==== Input

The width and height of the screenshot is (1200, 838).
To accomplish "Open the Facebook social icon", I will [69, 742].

========
==== Input

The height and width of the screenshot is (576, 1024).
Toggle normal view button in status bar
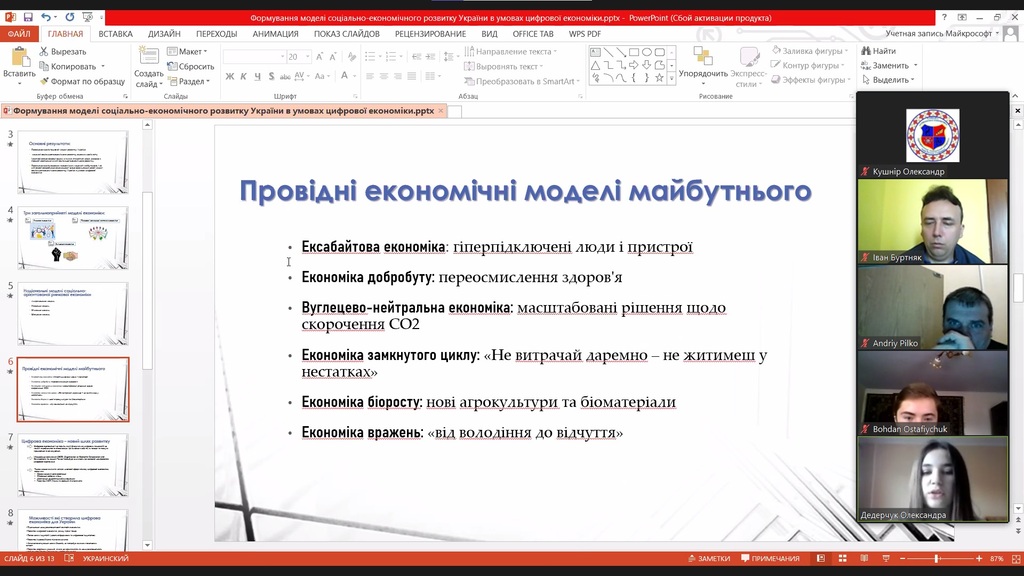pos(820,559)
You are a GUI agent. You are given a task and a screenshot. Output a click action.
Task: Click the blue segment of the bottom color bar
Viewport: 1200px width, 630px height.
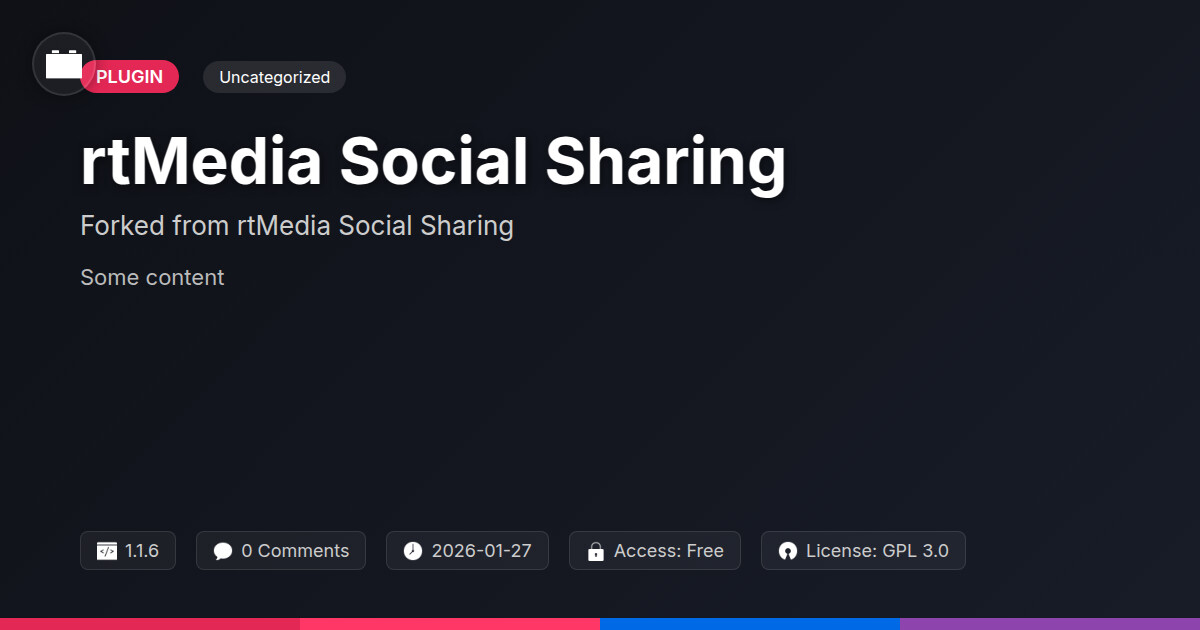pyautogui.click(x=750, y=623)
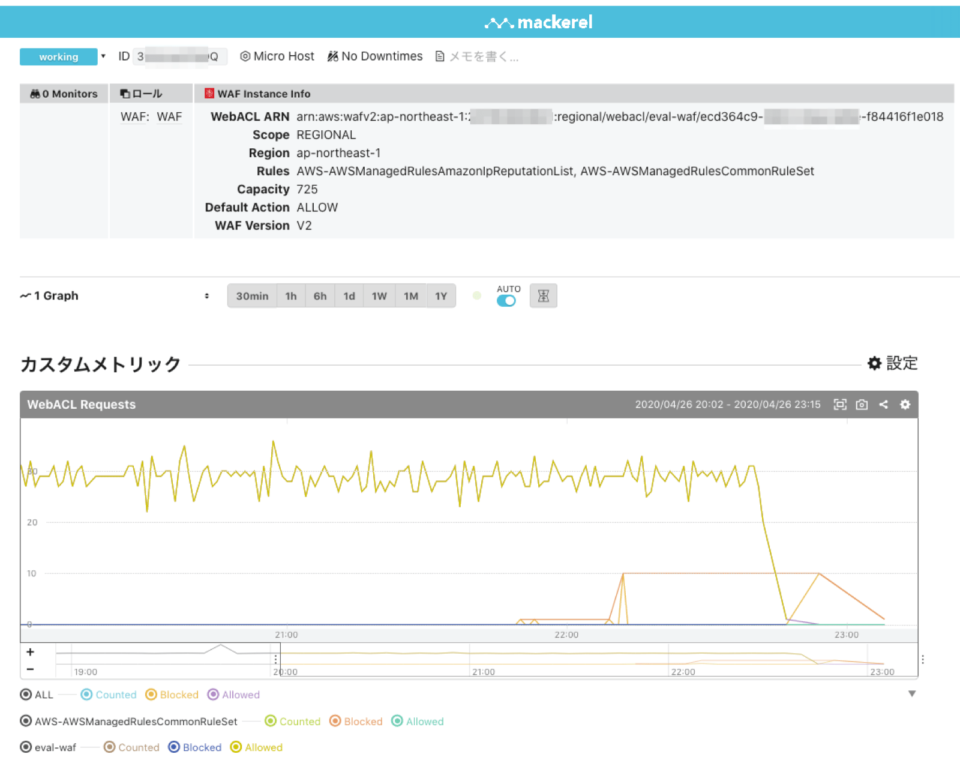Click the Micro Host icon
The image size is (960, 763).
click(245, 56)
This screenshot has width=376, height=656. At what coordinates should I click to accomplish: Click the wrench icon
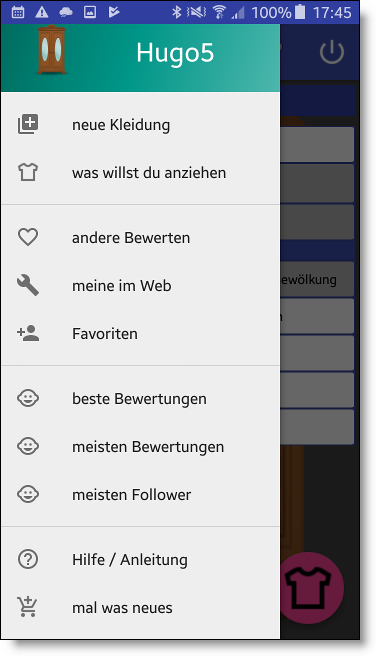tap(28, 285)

========
==== Input

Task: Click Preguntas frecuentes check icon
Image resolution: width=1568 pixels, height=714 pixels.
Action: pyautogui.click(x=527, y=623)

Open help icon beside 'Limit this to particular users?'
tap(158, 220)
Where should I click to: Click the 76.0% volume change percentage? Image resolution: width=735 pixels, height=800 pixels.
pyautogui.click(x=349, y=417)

========

Repeat exactly the lines above, from the line that contains "Toggle normal view button in status bar" down through the line that contains "Task: Click the". Include both of those lines and none of the pictures.

Toggle normal view button in status bar
pos(820,559)
You are a GUI agent. You are given a task and a screenshot. Output a click action.
Task: Click the blue segment of the bottom color bar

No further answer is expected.